* TASK BRIEF
Please give back each line below unchanged; none of the pictures should appear.

[Entries taken from a collection]
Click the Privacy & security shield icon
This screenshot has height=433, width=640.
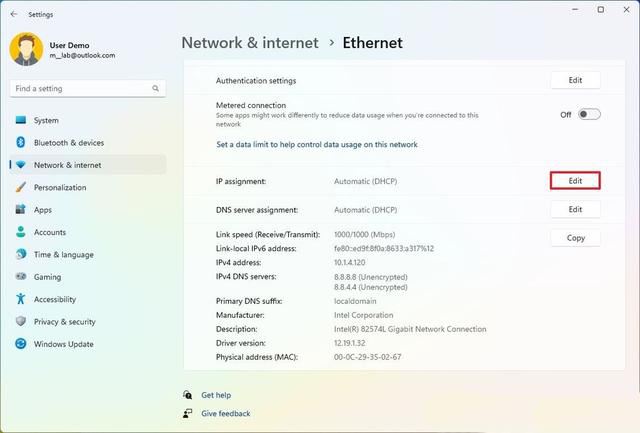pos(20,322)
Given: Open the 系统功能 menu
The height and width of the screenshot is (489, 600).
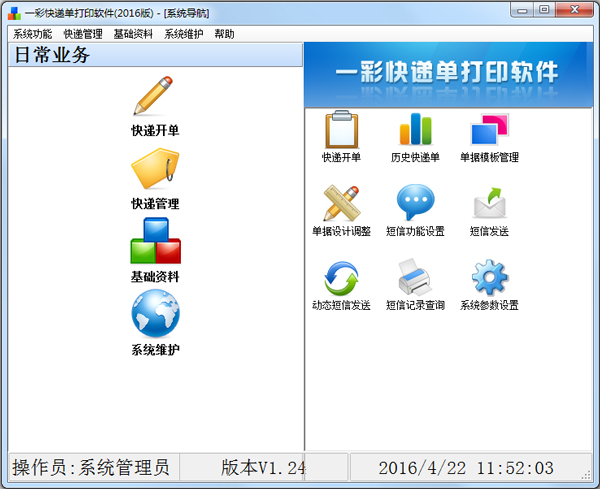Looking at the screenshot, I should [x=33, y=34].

* ANSWER SECTION
Click the Privacy & security shield icon
This screenshot has height=433, width=640.
pos(20,322)
Given: Open the 系统功能 menu
The height and width of the screenshot is (489, 600).
Looking at the screenshot, I should [x=33, y=34].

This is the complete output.